*EXTRACT PROVIDED*:
»»

Search code examples
javaxmlxml-parsingxmlcatalog

Java catalog resolver for multiple catalog files (as well as catalog.xml) and DTDs (as well as XSDs) and pointer to more info than just the API?


I work with PTC Arbortext Editor which was written originally in the pre-XML (SGML) days of the late 1980s. A Java application uses org.custommonkey.xmlunit to diff XML files.

The diff tool fails to parse files where the files expect (on Windows) a semi-colon-separated list of absolute paths to various catalog file locations wherein it looks for catalog and/or catalog.xml files. These may use the CATALOG directive. There is use of PUBLIC identifier mapped to paths that are relative to the particular catalog file.

I am parsing XML using this catalog info which may contain file entities as well as XML inclusions.

««

*ROWS*:
»»

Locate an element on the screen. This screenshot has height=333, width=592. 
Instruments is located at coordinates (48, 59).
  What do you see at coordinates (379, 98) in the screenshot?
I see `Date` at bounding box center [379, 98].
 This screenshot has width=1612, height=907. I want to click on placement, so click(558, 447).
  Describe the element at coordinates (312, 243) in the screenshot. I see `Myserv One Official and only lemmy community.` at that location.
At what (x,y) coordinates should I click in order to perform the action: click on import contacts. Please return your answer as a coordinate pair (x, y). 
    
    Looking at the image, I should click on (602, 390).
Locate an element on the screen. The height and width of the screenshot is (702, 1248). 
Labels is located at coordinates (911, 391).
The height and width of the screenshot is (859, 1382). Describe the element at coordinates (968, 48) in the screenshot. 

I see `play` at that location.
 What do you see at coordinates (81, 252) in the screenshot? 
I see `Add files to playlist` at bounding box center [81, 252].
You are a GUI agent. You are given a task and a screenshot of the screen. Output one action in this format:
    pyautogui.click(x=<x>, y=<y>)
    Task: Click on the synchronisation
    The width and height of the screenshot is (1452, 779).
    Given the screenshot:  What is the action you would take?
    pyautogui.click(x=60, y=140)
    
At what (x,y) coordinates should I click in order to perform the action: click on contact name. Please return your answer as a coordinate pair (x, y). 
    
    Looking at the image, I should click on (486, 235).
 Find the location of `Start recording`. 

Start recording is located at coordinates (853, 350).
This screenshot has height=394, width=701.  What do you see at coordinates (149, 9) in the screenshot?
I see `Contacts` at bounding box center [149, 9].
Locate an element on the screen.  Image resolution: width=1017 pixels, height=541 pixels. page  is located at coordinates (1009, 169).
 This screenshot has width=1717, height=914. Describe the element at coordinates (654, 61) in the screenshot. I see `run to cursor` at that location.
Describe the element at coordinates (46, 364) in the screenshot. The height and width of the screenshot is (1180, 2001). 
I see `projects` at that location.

««

*INSTRUCTIONS*:
#1 According to the post on Java catalog resolvers, which library does the Java application use to diff XML files?
#2 Please retype the stretch of the post on Java catalog resolvers from "I work with" through "particular catalog file.".
#3 Continue the post on Java catalog resolvers from its last sentence.

*OUTPUTS BY TASK*:
#1 org.custommonkey.xmlunit

#2
I work with PTC Arbortext Editor which was written originally in the pre-XML (SGML) days of the late 1980s. A Java application uses org.custommonkey.xmlunit to diff XML files.

The diff tool fails to parse files where the files expect (on Windows) a semi-colon-separated list of absolute paths to various catalog file locations wherein it looks for catalog and/or catalog.xml files. These may use the CATALOG directive. There is use of PUBLIC identifier mapped to paths that are relative to the particular catalog file.

#3
For some use cases, I can set validating false and that works (it is reasonable to assume the two files are valid) but for some files I have to read the catalog info to resolve file entities in the XML.

I can ask the user to provide a list of absolute paths to their top-level catalog locations. However I am rather lost selecting a resolver and integrating it into my code.

I am using Java 1.8 but don't mind going to 10 if that would help/simplify. It looks like 9 had some simple support with javax.xml.catalog but isn't in 1.8 or 10.

I can provide my parsing code if that matters, but I'm not stuck on any one parser.

My code is below. I switched from LSParser to DocumentBuilder for the sake of setValidating(false).

Here are a couple excerpts from one of the files I'd like to be able to work with:

<?xml version="1.0" encoding="UTF-8"?>
<!--Arbortext, Inc., 1988-2016, v.4002-->
<!DOCTYPE Composer PUBLIC "-//Arbortext//DTD Composer 1.0//EN"
 "../doctypes/composer/composer.dtd" [
<!ENTITY % stock PUBLIC "-//Arbortext//DTD Fragment - ATI Stock filter list//EN" "../composer/stock.ent">
%stock;
]>
<?Pub Inc?>
<Composer>
<Label>Compose to PDF</Label>
 . . .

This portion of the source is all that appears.